Клинок очистился и погас. Береза качнула ветками, будто пытаясь что-то сказать. Стократ спрятал оружие и направился к воротам.
Вчера он набрал в лесу белостайки и снегошвейки, и еще разных трав, о которых знал, что они отбеливают кожу. Выкупал девочку в отваре, бормоча заклинания.
Она сделалась белая, как земля, закрытая облаками. Но Стократ знал, что облака когда-нибудь разойдутся, и то, что известно ему, станет известно многим.
И он знал точно, что в этот момент будет рядом и не подпустит даже близко властителя Грана. Что никто не посмеет прикоснуться к Мир, что не будет ни пожаров в Лесном Краю, ни войны на Лысом Взгорье, ни девичьей комнаты, превращенной в тюремную камеру.
Я заберу ее из замка через пару лет, думал Стократ. Пусть только подрастет. Не носиться же мне по свету с грудным младенцем.

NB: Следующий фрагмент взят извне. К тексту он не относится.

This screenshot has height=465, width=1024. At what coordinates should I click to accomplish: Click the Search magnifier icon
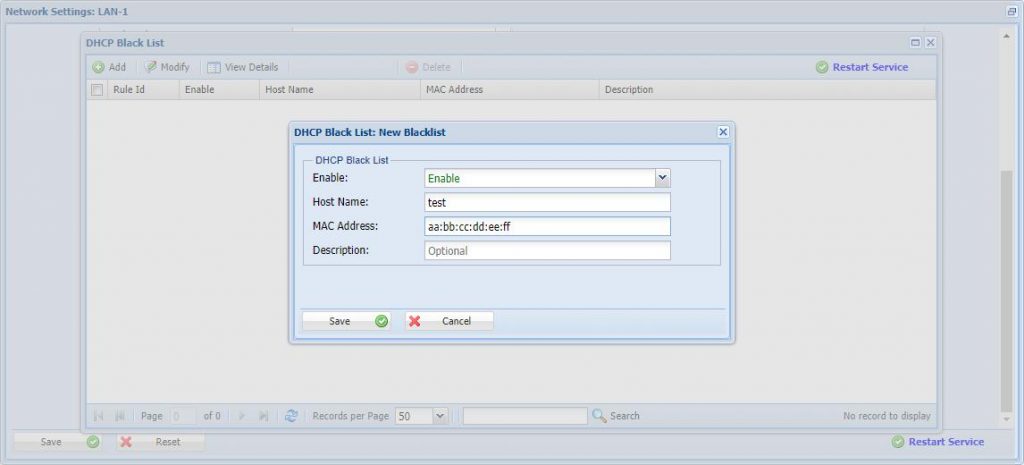tap(600, 416)
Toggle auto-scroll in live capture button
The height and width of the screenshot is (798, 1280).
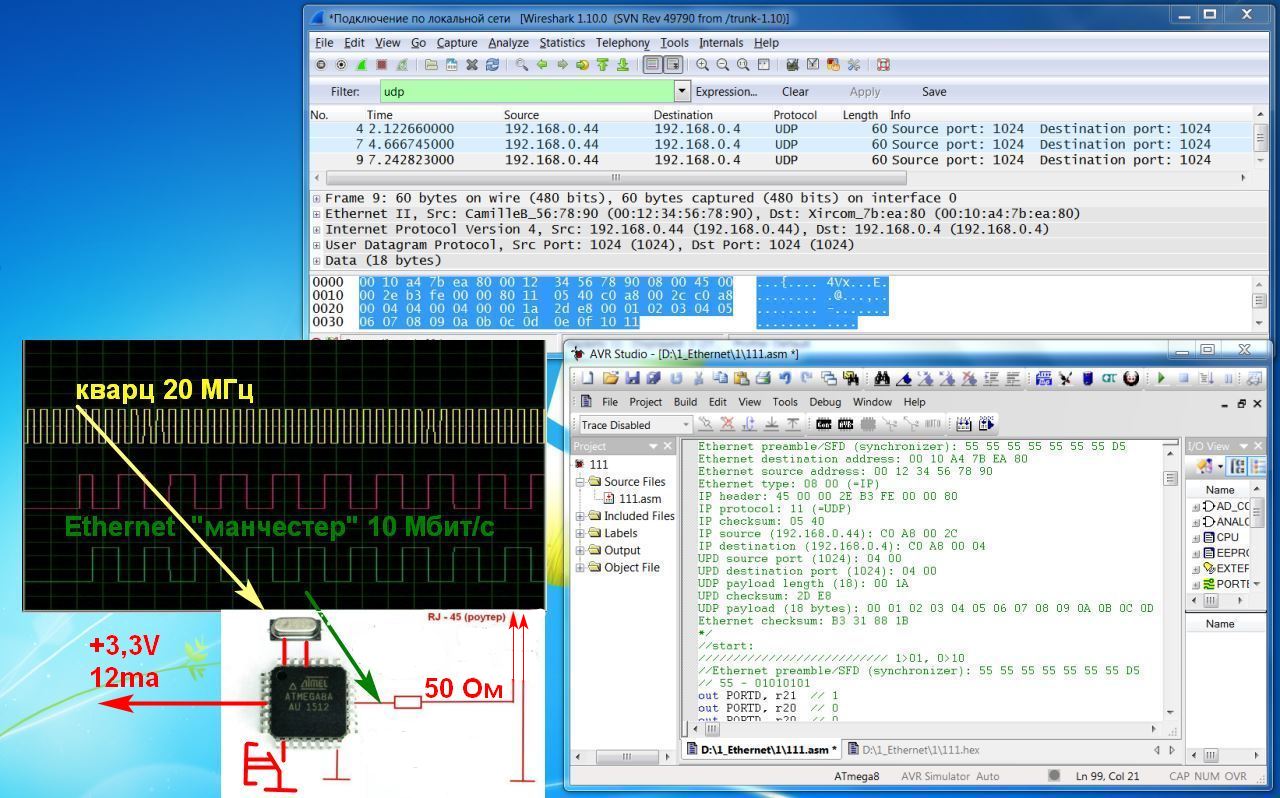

За эти годы я что-то придумаю, думал Стократ. В конце концов, человеческая жизнь тоже конечна. Почему мы так удивляемся, узнав, что конечен Мир?
До конца света еще много времени, думал Стократ. Еще пока она повзрослеет. Еще пока постареет. Я позабочусь о том, чтобы до последнего дня своего она была в безопасности, и никогда ничего не боялась, и была любима…
Он шел, впервые чувствуя облегчение, и не задумывался о том, что судьба не открывается никому.
Даже тем, кто вершит судьбу Мира.
II
– Где эта девочка теперь, что с ней стало?!